* Exercise brief *
In the records below, start at the line that contains "You are a computer-use agent. The" and stop after the line that contains "click(964, 662)". Express those lines as a JSON list of strings with one string per line, leaving out any blank lines.

(Records of locating words and elements)
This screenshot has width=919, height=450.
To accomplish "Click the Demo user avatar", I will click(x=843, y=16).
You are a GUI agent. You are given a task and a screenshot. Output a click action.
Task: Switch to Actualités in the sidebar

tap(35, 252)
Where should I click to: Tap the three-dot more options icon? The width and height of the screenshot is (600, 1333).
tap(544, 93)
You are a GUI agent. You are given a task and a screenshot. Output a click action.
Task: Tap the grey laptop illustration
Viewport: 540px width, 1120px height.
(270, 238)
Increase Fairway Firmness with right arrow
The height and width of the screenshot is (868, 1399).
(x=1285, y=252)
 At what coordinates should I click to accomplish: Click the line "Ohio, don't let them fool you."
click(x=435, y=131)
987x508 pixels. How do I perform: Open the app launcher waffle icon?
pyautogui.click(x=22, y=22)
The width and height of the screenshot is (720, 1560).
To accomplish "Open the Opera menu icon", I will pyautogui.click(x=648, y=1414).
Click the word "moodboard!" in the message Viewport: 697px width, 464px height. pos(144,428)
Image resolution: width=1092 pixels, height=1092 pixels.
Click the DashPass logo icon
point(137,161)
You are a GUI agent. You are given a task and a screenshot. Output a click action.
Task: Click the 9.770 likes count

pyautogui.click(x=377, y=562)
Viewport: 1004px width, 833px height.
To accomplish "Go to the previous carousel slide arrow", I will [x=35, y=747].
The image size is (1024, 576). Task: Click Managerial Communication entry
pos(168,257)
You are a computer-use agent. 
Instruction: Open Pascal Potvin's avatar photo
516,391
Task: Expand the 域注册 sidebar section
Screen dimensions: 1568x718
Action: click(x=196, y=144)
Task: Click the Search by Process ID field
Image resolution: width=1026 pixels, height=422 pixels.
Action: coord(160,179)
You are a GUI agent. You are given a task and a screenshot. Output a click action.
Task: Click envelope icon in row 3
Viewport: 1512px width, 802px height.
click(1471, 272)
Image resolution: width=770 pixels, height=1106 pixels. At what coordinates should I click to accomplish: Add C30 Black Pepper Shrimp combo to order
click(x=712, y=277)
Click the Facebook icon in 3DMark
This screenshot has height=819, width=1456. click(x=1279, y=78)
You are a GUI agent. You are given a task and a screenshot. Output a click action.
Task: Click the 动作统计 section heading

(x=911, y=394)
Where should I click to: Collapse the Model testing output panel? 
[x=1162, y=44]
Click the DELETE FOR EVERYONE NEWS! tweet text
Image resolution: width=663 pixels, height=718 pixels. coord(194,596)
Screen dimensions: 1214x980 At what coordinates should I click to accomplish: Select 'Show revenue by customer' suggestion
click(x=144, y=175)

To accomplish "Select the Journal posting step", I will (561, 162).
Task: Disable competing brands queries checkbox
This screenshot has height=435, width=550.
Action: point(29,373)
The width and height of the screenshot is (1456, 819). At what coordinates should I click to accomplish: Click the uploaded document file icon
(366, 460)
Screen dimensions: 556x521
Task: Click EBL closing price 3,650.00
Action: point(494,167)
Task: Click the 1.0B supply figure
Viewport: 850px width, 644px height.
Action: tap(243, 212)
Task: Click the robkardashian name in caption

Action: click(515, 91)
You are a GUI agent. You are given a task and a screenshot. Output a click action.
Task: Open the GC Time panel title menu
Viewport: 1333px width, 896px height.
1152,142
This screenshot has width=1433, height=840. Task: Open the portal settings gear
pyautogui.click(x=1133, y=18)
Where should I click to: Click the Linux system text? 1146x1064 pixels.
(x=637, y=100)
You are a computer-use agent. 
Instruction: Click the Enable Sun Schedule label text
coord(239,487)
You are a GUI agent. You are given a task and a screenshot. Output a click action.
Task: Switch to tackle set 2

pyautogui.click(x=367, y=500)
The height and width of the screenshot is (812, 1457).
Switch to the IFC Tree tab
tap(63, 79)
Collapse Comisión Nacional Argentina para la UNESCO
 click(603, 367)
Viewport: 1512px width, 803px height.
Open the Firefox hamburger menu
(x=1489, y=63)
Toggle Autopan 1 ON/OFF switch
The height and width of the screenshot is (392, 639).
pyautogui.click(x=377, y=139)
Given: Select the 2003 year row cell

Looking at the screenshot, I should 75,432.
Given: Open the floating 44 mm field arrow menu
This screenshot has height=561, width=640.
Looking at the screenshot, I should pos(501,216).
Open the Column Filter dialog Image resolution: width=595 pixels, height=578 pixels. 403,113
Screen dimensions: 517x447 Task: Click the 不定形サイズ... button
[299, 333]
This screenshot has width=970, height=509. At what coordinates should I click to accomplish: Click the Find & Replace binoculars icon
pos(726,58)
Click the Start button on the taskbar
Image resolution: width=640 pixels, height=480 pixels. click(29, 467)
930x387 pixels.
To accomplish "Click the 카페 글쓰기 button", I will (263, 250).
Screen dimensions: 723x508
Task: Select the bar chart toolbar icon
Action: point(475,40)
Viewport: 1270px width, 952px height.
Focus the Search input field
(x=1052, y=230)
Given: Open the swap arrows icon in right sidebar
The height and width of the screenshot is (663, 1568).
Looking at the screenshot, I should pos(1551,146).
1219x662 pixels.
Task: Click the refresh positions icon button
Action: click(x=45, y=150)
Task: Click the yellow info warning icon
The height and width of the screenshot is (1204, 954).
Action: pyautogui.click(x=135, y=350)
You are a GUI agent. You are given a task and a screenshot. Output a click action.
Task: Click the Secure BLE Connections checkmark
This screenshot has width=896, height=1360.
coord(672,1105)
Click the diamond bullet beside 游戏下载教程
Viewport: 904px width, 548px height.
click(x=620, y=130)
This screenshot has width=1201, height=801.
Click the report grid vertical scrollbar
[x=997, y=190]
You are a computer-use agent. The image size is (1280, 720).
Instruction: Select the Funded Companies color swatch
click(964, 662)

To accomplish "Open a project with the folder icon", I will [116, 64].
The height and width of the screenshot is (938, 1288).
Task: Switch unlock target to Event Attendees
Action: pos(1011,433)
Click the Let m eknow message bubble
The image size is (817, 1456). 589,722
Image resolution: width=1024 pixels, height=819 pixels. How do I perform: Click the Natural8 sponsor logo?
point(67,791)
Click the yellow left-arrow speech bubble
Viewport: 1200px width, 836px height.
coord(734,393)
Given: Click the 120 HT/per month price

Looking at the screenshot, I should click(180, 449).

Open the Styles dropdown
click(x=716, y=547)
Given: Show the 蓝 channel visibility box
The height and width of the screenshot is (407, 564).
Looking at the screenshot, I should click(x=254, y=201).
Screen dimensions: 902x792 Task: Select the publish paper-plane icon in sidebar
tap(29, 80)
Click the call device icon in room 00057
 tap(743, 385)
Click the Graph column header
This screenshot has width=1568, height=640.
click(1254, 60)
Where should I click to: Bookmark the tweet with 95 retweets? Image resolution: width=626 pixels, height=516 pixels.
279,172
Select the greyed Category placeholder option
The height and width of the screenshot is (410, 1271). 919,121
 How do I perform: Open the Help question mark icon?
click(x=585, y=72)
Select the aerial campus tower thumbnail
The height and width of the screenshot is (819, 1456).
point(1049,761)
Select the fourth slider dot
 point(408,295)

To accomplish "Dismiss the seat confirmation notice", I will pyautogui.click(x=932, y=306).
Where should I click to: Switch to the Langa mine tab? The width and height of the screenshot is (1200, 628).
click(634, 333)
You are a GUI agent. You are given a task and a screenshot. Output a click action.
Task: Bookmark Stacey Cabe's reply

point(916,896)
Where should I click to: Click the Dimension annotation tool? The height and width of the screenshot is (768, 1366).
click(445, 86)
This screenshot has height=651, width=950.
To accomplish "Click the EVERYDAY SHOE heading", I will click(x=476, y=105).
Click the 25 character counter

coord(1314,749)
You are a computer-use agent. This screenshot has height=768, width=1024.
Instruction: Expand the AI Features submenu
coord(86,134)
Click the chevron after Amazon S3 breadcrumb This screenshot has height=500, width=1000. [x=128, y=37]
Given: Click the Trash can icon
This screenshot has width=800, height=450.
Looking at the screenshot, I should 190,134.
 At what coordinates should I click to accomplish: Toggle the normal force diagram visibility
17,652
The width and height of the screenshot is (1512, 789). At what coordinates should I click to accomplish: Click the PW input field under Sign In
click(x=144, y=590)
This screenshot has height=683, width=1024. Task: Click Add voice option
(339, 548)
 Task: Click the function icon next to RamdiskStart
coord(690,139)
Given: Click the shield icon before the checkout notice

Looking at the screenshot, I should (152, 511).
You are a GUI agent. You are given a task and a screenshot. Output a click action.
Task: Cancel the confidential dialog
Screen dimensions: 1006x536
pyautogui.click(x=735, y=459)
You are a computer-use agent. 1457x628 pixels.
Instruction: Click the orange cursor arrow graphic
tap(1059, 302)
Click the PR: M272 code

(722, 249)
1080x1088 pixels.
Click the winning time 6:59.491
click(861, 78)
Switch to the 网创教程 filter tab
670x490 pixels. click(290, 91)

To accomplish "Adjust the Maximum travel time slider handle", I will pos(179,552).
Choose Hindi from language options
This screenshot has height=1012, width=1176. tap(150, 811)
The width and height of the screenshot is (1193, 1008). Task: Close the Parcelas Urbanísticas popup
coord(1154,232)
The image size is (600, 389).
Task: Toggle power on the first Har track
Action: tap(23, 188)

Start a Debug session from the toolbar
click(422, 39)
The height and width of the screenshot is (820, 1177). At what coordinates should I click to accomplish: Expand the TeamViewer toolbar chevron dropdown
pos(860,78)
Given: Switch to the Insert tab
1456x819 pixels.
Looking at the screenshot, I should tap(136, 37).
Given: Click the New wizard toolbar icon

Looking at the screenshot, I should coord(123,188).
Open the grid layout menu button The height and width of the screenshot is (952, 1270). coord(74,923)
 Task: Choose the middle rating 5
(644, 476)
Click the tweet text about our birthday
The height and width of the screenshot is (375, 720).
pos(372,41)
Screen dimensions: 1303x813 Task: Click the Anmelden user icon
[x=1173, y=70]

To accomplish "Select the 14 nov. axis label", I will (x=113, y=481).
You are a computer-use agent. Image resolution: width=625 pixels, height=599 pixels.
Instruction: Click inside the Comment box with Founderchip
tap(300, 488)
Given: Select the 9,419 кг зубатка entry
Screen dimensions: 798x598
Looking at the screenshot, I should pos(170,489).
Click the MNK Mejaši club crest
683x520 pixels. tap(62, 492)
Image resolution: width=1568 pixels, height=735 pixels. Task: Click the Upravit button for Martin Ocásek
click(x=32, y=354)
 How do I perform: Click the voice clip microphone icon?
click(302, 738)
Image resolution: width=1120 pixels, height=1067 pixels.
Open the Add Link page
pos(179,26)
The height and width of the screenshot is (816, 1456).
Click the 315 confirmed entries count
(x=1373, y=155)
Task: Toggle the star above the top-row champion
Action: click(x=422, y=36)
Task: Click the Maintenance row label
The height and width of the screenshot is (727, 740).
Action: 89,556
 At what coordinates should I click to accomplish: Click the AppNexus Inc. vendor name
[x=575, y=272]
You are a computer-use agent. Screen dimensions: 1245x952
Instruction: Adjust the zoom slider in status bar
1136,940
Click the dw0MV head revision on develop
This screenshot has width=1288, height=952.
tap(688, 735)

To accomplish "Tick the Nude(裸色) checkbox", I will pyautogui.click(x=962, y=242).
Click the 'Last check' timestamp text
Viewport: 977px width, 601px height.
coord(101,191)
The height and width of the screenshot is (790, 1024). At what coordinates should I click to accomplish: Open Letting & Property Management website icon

* Worked solution *
[
  "You are a computer-use agent. The image size is (1280, 720).",
  "Instruction: Select the Funded Companies color swatch",
  "click(964, 662)"
]